Just as the arriving fleets, lighters, and warehouses groaned with the opulence of Asia, the bounty of Europe could be seen on its way out: German rope, Russian canvas, Norwegian lumber, Iberian salt, French soap, English leather, cheese from Edam, coal from Newcastle, herring from Holland, and coins minted from New World silver.
Few things excite the envy and belligerence of other nations as much as wealth derived from commerce. This emotional undercurrent permeated Anglo-Dutch relations during the seventeenth and eighteenth centuries, when England and Holland would engage in four full-scale armed conflicts. These were literal trade wars, not the sterile commercial and diplomatic pantomime of our era.
The signing of the Treaty of Münster in 1648, which ended the Eighty Years’ War between the Dutch and the Spanish and granted the Netherlands its independence, unleashed the full potential of Dutch trading capacity, which before then had been restrained by the threat of Spanish seizure and blockade.
Holland’s new commercial power came as a rude shock to England. With the Spanish threat gone, the English were even less of a match for Holland’s merchants. Suddenly, the Dutch were everywhere in the Baltic, in Spain, and on the Mediterranean, loading onto their flute ships timber, salt, wines, and olive oil that had previously sailed under the flag of Britain.42
The resultant slump in the English economy, as well as the high-handedness of the Dutch in the Indian Ocean and their rejection of Oliver Cromwell’s overtures at forming an anti-Catholic union after the beheading of Charles I in 1649, led to the passage of the Navigation Act in 1651. This legislation prohibited third-party trade into England—that is, although it was perfectly legal for a foreign ship to land its own nation’s goods on the wharves of London, landing the goods of another nation was outlawed. Since this law applied to most cargo on Dutch vessels, the act amounted to a declaration of war against Holland.
Cromwell’s navy and privateers began seizing hundreds of Dutch flutes, and within seven months of the act’s passage, the first of the Anglo-Dutch wars began. All together, three such conflicts broke out between 1652 and 1672. Each was closely fought, and the Dutch generally came out on top.
In the first war, which lasted until 1654, Holland’s shipping in northern Europe was devastated by the capture or sinking of more than 1,200 of its ships. Yet in the end, the Dutch carried the day through their ability to control the choke points at Gibraltar and at the strait between Sweden and Denmark. English merchants, trapped in Swedish, Italian, and German ports, and the Royal Navy, with its supplies of Scandinavian timbers threatened, pressured Parliament to sue for peace.

## INFORMATION GIVEN

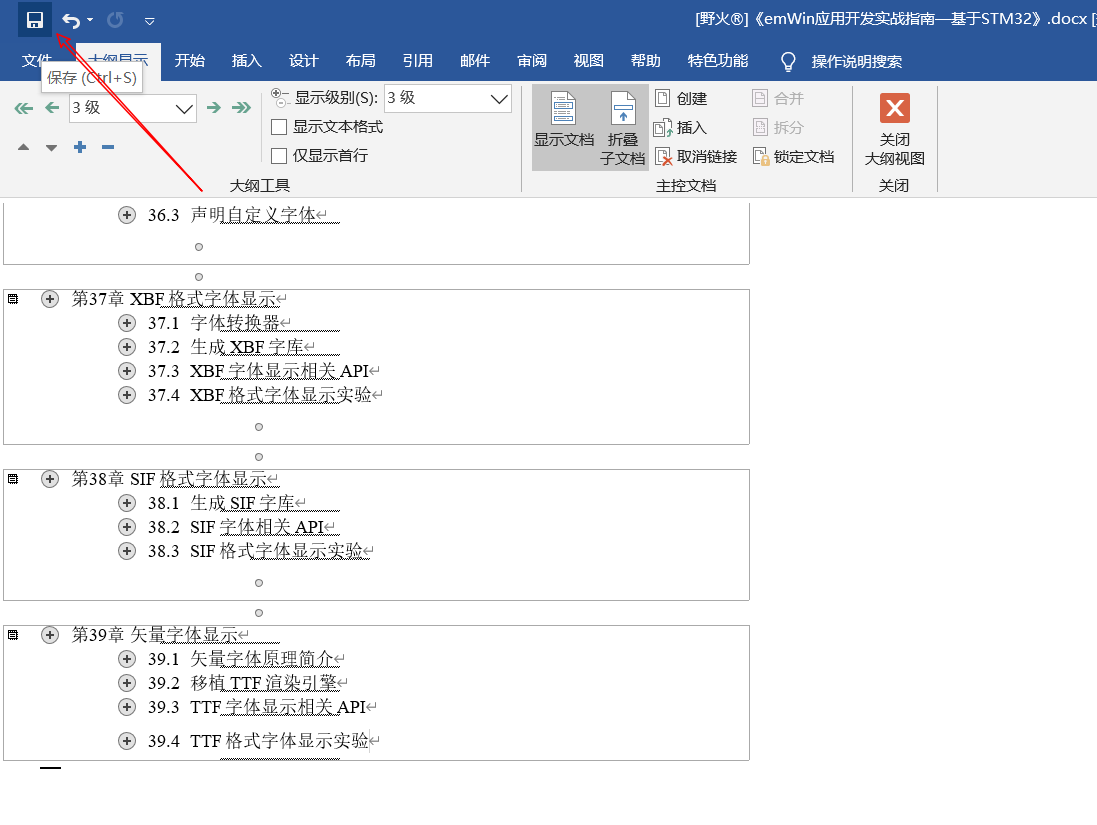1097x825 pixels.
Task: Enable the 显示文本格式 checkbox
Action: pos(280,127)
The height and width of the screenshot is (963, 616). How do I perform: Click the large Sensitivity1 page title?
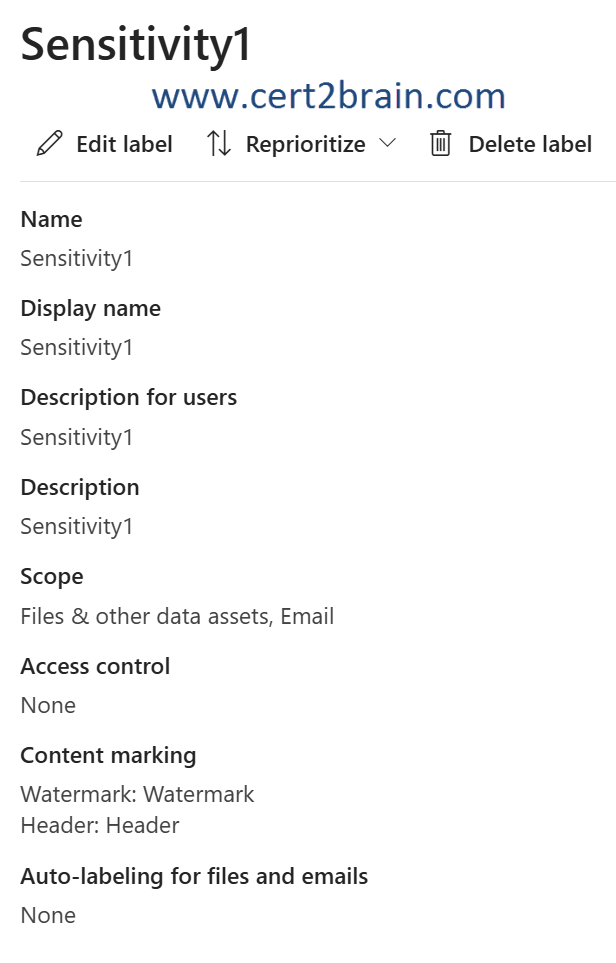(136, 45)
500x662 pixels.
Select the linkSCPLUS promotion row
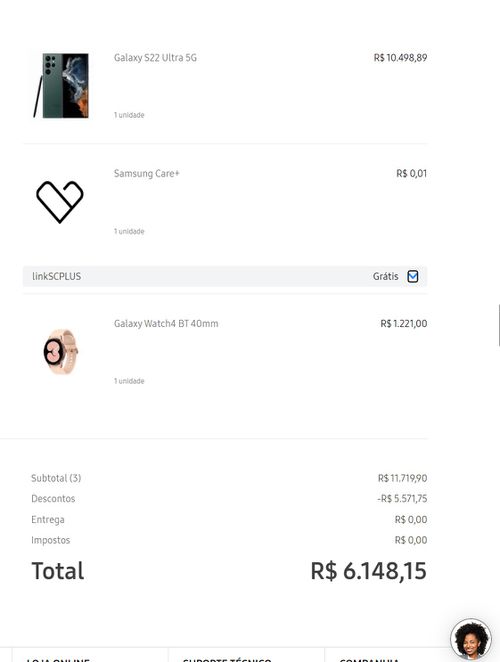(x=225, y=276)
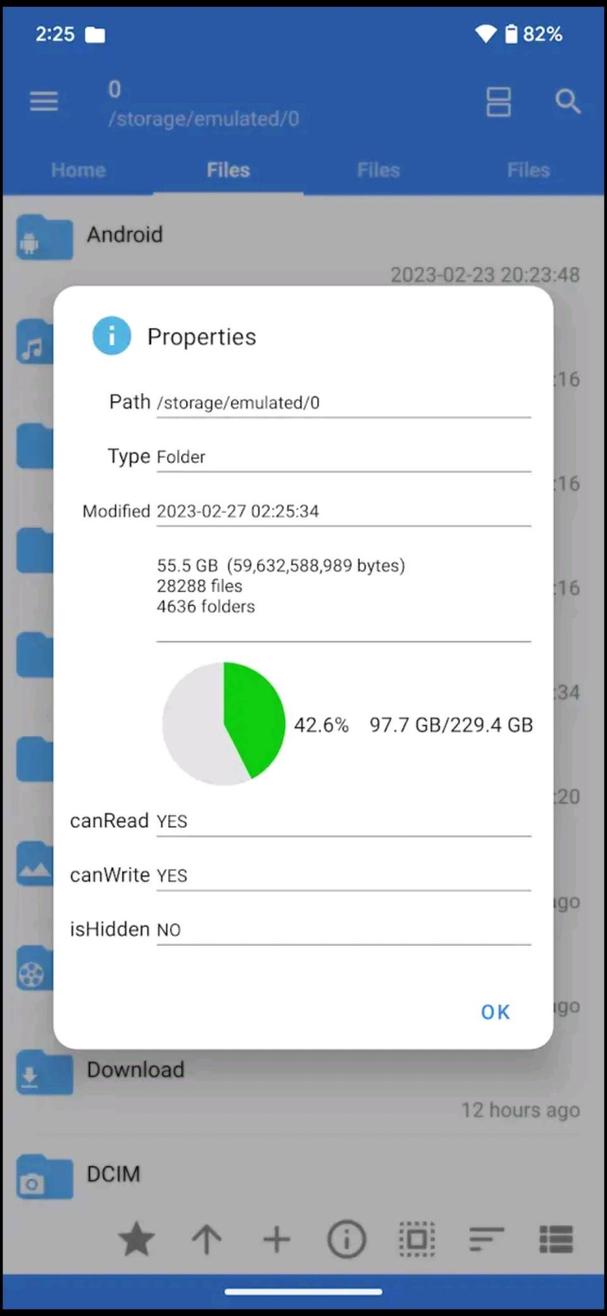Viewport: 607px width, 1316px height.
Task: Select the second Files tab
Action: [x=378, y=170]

## EXERCISE
Continue the passage on the Anglo-Dutch trade wars, starting right after its last sentence. The material is unrelated to the passage on the Anglo-Dutch trade wars.

## RESULT
But only for the time being. Holland was most vulnerable at the Oresund, a strait 2.4 miles wide between what is now the Danish city of Helsingør (Hamlet’s Elsinore) and the Swedish city of Helingsborg. Vital Scandinavian and German grain, timber, and metals, which fed and supplied Holland, and the herring and manufactured products that paid for them, all flowed through this vital passage. In the sixteenth and seventeenth centuries, the Danes, who could fire on any ship in the strait from forts on either side, collected tariffs—so-called “sound dues”—on all merchant traffic through it. As Dutch naval and merchant power grew, so grew the importance of stability and a reasonable tariff structure at the strait, and the weaker Denmark found itself Holland’s client state.
In 1658 Charles X of Sweden attacked Copenhagen and the strait. Since Sweden and Denmark were allied with England and Holland, respectively, this became an Anglo-Dutch proxy war. The Dutch, although bloodied and exhausted from the conflict of 1652–1654, mustered their last naval and land reserves to force the Swedes and the English, whose navy had begun patrolling Danish waters, to back down. In a dramatic series of engagements, the Dutch admirals Obdam and de Ruyter broke the Swedish siege of Copenhagen, flushed the English out of the Danish archipelago, and opened the Oresund by escorting a large merchant convoy through a withering Swedish crossfire and under the astonished eyes of Charles X, watching from Helsingør castle.
Resentment of the commercial hegemony of the Dutch was not limited to England. In 1667, France challenged Holland’s Baltic trade when Colbert, the finance minister of Louis XIV, set up the Compagnie du Nord to ship French salt and wine to Sweden and Germany, a trade dominated by the Netherlands. At the same time, Colbert imposed draconian tariffs on Dutch fabric, tobacco, and whale oil.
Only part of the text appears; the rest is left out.